▶ **TASK OBJECTIVE**: Each record below needs to be written out exactly as it appears.

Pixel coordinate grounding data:

+ + + +

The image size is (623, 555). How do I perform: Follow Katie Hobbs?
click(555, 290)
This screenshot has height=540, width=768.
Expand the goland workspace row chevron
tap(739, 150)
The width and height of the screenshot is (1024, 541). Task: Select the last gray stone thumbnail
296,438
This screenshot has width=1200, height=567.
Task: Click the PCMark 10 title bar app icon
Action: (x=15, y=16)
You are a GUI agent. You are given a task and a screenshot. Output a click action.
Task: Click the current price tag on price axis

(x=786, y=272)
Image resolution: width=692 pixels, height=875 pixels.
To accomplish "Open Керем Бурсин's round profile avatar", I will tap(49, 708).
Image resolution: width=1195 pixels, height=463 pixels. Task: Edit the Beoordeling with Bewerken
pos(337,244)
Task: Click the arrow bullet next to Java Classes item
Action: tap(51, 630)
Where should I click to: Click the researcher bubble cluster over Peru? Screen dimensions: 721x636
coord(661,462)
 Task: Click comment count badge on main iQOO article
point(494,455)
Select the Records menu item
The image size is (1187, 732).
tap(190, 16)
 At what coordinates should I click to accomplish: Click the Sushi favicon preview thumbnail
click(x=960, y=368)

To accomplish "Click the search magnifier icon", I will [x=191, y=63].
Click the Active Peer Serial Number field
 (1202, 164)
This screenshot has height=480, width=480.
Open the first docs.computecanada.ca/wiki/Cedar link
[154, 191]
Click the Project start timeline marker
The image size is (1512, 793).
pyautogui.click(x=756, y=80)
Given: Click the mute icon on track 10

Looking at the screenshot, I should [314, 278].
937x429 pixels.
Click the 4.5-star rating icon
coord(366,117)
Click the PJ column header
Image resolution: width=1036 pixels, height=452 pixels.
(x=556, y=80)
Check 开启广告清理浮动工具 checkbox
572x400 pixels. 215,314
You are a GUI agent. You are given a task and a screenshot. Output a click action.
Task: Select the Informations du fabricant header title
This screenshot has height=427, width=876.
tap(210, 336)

+ + + +

▶ **FINISHED TASK**:
The image size is (623, 555). How do I perform: Follow Katie Hobbs?
click(555, 290)
This screenshot has height=540, width=768.
Expand the goland workspace row chevron
tap(739, 150)
The width and height of the screenshot is (1024, 541). Task: Select the last gray stone thumbnail
296,438
This screenshot has width=1200, height=567.
Task: Click the PCMark 10 title bar app icon
Action: (x=15, y=16)
You are a GUI agent. You are given a task and a screenshot. Output a click action.
Task: Click the current price tag on price axis

(x=786, y=272)
Image resolution: width=692 pixels, height=875 pixels.
To accomplish "Open Керем Бурсин's round profile avatar", I will tap(49, 708).
Image resolution: width=1195 pixels, height=463 pixels. Task: Edit the Beoordeling with Bewerken
pos(337,244)
Task: Click the arrow bullet next to Java Classes item
Action: tap(51, 630)
Where should I click to: Click the researcher bubble cluster over Peru? Screen dimensions: 721x636
coord(661,462)
 Task: Click comment count badge on main iQOO article
point(494,455)
Select the Records menu item
The image size is (1187, 732).
tap(190, 16)
 At what coordinates should I click to accomplish: Click the Sushi favicon preview thumbnail
click(x=960, y=368)

To accomplish "Click the search magnifier icon", I will [x=191, y=63].
Click the Active Peer Serial Number field
 (1202, 164)
This screenshot has height=480, width=480.
Open the first docs.computecanada.ca/wiki/Cedar link
[154, 191]
Click the Project start timeline marker
The image size is (1512, 793).
pyautogui.click(x=756, y=80)
Given: Click the mute icon on track 10

Looking at the screenshot, I should [314, 278].
937x429 pixels.
Click the 4.5-star rating icon
coord(366,117)
Click the PJ column header
Image resolution: width=1036 pixels, height=452 pixels.
(x=556, y=80)
Check 开启广告清理浮动工具 checkbox
572x400 pixels. 215,314
You are a GUI agent. You are given a task and a screenshot. Output a click action.
Task: Select the Informations du fabricant header title
This screenshot has height=427, width=876.
tap(210, 336)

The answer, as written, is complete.